[Stored data entries]
+===+
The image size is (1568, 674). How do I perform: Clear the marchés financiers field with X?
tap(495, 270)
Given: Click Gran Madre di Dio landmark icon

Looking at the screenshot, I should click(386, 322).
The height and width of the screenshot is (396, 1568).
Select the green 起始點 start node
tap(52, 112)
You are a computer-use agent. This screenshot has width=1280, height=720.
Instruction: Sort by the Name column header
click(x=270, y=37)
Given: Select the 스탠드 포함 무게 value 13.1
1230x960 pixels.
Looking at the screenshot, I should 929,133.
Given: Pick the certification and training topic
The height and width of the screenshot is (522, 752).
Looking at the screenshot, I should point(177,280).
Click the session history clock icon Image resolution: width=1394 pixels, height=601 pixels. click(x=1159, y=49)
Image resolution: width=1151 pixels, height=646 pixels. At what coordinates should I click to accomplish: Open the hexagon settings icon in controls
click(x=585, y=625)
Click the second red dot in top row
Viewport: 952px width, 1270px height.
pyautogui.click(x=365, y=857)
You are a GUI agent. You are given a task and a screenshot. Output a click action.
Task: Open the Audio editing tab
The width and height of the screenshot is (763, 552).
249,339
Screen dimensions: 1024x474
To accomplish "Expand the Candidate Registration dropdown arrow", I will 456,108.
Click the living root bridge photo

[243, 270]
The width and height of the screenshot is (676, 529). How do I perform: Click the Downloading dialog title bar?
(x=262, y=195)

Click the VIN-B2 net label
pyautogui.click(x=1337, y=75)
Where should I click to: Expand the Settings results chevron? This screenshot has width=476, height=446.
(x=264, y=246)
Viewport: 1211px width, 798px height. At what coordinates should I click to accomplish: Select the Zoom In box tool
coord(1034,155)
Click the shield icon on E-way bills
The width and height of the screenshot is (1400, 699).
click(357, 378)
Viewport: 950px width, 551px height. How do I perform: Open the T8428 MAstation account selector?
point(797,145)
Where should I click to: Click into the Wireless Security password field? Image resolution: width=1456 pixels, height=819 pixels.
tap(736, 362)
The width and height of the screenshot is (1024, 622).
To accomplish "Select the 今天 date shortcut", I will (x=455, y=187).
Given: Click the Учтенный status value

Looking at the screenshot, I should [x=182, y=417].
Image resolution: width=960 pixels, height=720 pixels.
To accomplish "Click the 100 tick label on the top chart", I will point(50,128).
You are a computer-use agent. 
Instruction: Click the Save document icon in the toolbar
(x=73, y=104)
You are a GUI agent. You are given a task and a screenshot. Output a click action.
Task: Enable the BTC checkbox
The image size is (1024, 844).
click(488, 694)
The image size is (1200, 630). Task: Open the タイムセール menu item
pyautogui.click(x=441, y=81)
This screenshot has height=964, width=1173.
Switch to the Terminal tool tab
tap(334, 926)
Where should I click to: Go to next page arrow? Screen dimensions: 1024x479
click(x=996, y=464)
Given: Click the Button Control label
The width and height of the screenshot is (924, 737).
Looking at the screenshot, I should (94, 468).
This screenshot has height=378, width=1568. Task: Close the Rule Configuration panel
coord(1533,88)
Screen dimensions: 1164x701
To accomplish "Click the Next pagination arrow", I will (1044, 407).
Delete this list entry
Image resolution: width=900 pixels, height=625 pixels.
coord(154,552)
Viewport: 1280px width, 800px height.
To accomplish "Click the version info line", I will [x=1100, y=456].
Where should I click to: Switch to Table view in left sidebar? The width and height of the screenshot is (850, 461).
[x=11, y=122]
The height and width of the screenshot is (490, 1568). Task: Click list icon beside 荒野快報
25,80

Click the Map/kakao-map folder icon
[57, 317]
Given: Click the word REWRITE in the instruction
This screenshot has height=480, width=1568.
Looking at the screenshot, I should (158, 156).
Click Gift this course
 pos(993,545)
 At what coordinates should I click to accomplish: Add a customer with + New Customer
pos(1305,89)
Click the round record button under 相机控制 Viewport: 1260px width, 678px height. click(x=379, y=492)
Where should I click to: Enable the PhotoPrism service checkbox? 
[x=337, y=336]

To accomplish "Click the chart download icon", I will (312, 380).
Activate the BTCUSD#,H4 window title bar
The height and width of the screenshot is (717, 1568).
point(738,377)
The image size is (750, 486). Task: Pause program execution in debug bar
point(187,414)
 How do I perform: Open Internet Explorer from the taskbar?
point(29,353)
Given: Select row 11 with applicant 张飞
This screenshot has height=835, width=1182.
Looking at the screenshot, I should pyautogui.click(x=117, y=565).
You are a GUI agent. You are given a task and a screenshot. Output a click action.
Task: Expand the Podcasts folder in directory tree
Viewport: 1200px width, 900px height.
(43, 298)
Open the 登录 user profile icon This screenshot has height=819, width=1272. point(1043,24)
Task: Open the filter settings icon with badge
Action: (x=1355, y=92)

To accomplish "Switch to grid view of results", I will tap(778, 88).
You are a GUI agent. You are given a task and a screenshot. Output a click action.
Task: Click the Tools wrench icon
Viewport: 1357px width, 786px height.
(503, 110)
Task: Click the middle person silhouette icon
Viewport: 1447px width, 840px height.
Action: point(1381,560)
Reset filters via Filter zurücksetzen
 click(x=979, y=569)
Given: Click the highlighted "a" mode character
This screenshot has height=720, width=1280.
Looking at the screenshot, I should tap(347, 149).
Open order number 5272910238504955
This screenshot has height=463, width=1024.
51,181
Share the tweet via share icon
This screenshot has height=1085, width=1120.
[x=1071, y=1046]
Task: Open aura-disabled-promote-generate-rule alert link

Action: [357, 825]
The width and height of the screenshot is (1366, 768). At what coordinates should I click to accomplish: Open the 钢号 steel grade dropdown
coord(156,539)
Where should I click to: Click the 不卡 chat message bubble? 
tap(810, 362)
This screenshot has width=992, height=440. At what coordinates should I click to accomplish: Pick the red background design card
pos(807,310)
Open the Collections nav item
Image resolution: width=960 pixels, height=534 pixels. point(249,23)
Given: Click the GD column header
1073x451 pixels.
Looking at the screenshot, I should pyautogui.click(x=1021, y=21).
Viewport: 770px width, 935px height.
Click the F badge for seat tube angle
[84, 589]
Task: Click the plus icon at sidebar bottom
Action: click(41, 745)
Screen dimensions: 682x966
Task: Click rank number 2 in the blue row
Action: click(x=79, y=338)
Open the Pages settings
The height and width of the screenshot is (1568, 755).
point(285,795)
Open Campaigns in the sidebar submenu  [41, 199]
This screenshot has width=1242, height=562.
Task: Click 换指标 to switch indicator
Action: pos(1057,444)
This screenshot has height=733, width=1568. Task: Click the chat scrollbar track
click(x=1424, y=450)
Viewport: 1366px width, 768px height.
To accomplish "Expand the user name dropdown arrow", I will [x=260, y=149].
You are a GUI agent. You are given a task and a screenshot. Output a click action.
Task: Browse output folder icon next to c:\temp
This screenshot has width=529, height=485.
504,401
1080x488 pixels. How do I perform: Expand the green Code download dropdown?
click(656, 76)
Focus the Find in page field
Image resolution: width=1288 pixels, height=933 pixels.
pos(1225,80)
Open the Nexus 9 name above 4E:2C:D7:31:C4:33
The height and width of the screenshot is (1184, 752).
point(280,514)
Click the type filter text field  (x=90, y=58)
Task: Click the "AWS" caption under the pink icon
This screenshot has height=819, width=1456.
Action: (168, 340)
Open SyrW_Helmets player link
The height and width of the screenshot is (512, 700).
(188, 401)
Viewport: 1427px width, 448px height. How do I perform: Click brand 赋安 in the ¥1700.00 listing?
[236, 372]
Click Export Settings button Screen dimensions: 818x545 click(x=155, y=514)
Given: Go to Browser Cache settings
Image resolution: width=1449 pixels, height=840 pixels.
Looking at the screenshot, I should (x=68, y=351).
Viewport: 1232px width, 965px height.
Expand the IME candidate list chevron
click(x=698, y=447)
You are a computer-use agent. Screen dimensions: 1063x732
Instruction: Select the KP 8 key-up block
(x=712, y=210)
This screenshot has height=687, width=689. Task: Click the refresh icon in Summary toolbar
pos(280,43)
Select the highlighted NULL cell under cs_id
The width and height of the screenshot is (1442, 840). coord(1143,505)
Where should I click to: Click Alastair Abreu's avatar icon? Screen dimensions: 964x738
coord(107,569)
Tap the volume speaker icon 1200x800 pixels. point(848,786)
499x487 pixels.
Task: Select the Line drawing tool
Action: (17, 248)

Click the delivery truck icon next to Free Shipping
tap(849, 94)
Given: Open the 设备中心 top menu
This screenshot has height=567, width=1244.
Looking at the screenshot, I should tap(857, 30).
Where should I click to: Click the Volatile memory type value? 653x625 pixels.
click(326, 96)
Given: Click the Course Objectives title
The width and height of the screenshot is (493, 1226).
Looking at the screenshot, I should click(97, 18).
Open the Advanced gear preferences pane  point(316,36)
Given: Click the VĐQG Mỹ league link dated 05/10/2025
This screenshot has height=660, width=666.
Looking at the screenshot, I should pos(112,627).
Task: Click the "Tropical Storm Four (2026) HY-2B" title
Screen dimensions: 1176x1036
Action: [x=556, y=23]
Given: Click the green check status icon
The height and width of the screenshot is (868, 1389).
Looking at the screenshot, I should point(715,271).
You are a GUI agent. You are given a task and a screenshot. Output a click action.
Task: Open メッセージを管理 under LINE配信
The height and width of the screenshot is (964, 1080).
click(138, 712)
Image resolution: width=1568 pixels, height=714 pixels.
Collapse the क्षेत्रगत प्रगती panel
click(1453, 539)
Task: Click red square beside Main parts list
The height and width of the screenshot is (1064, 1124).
+===+
:: Task details ::
Count every line of the data in which the word "chart" appears, and report only the total.

:: Written solution ::
2